Me imagino que está mal hablar de los tremendos errores en proyectos desarrollados con IA
Cada semana las redes se inundan de anuncios triunfales sobre implementaciones de inteligencia artificial. Nos venden la narrativa de la transformación digital absoluta, la automatización perfecta y el futuro que ya llegó. Sin embargo, detrás de esas presentaciones impecables existe un cementerio de presupuestos quemados y sistemas que nunca debieron salir a producción.
Parece que hoy en día está mal visto señalar los errores garrafales en estos desarrollos. Criticar un proyecto de IA se interpreta erróneamente como estar en contra del progreso. Pero lo que estamos normalizando no es innovación, es una negligencia disfrazada de experimentación.
Existen casos documentados de grandes corporaciones que invirtieron cifras millonarias en asistentes virtuales que, al final, solo sabían disculparse y transferir la llamada a un humano. He visto sistemas de análisis predictivo en el sector financiero que tomaban decisiones basadas en correlaciones espurias, obligando a los equipos a trabajar el doble para corregir los desastres que la propia herramienta generaba.
Lo más grave es la reacción ante el fracaso. Cuando estos proyectos colapsan, nadie habla de ello. Se rebautizan como aprendizajes estratégicos, se culpa a la calidad de los datos o se despide al equipo técnico, mientras los proveedores de tecnología ya cobraron sus honorarios y pasaron al siguiente cliente.
Estamos aceptando como válido un margen de error que jamás toleraríamos en cualquier otro software. Si una aplicación bancaria tradicional falla, hay un escándalo inmediato. Si un modelo de lenguaje inventa una política de la empresa o alucina un dato crítico, se ríen y dicen que solo hay que mejorar el prompt.

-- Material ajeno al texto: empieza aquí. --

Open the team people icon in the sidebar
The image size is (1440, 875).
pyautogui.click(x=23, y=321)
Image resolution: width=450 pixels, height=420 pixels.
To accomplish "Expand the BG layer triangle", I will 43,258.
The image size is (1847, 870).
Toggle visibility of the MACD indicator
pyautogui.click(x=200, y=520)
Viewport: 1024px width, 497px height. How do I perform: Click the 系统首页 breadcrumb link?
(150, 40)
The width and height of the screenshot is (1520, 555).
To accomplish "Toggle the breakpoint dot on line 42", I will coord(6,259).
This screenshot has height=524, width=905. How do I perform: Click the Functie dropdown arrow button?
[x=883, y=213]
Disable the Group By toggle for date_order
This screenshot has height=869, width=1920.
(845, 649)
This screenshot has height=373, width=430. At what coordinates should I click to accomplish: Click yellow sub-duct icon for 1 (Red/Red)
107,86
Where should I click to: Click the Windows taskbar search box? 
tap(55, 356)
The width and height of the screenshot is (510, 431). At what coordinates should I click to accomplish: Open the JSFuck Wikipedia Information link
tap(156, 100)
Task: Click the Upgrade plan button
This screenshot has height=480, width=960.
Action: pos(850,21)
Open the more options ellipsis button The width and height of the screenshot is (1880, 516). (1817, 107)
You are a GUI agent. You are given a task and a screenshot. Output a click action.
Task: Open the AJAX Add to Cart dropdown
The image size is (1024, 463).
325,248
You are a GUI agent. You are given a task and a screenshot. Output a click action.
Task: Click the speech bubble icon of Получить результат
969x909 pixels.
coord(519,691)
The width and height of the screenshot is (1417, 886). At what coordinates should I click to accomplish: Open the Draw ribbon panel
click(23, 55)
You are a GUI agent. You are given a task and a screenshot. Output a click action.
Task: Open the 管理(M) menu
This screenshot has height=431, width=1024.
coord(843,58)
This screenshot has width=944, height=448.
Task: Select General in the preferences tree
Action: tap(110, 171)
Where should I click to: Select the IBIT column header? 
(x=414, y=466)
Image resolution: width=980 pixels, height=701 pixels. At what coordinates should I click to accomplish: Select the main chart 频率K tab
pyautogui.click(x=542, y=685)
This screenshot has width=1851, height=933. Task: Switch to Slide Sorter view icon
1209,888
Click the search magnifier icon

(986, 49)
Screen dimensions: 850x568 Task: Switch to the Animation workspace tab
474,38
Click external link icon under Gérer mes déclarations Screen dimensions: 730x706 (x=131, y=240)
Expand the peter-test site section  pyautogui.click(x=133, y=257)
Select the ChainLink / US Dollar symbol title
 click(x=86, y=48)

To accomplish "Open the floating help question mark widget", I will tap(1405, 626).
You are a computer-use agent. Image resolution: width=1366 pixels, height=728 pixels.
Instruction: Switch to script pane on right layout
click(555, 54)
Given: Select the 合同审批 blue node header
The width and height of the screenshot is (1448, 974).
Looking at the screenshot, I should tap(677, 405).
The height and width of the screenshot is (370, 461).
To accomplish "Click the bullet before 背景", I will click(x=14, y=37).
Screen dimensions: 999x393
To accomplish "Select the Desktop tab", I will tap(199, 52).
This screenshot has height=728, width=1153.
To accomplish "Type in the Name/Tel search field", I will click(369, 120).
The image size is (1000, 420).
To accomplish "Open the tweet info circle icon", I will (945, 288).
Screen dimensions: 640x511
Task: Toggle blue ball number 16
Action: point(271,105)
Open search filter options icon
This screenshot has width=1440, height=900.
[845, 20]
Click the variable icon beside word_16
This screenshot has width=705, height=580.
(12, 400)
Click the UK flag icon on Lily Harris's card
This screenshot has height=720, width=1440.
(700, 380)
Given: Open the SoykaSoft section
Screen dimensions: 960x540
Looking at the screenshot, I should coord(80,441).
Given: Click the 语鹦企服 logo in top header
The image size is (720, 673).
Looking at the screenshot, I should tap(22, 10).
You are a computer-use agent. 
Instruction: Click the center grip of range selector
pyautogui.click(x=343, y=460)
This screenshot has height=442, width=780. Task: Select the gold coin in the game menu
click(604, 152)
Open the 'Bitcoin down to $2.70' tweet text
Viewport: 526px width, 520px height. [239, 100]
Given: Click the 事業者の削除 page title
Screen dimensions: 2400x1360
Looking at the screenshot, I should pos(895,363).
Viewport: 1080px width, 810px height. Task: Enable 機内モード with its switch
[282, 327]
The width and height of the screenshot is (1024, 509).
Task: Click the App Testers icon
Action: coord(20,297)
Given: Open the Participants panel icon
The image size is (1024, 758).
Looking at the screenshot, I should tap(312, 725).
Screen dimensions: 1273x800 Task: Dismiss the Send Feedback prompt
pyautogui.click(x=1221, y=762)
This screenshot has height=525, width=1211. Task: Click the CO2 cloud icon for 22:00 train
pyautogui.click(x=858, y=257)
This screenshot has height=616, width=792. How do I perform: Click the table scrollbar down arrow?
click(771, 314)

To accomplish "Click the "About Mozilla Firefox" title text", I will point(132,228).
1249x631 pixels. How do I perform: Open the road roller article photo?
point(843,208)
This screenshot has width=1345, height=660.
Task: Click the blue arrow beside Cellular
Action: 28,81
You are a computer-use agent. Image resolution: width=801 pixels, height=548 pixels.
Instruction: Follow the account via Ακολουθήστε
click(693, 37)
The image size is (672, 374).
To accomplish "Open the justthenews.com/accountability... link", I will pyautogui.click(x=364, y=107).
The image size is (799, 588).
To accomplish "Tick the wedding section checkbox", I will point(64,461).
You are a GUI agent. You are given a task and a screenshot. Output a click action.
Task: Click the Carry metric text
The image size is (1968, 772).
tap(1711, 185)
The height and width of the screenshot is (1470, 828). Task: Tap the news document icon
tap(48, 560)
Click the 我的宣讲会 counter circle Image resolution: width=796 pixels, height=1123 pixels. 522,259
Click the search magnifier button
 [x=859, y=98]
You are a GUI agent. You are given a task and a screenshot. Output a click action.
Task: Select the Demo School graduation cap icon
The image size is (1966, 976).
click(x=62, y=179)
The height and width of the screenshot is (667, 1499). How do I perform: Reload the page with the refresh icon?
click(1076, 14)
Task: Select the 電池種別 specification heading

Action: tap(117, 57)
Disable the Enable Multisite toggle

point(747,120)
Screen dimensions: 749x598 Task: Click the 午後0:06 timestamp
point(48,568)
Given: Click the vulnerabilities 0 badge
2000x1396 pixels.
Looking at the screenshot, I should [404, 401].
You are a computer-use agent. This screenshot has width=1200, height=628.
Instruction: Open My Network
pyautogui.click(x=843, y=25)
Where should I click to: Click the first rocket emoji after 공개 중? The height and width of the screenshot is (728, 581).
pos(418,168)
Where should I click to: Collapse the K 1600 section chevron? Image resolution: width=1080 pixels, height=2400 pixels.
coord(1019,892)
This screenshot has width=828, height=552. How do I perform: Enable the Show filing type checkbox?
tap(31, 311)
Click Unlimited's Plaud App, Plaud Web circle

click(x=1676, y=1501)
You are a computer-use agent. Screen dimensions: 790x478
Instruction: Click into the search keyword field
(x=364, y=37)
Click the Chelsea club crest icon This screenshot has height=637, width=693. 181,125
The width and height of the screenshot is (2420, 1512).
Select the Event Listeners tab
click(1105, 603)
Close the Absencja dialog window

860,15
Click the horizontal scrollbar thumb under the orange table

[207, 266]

Esta doble vara de medir está creando una burbuja de expectativas que tarde o temprano estallará, dejando a muchas organizaciones con herramientas inútiles y una desconfianza generalizada en la tecnología.
La verdadera madurez tecnológica no consiste en adoptar la herramienta de moda a toda costa. Consiste en tener la valentía de decir no cuando la IA es la solución equivocada para un problema que requería lógica simple y procesos bien definidos.
Es hora de romper el silencio. Dejemos de aplaudir cada chatbot mediocre y empecemos a exigir métricas reales, transparencia en los fallos y responsabilidad sobre los resultados. La innovación sin confiabilidad no es más que una apuesta costosa.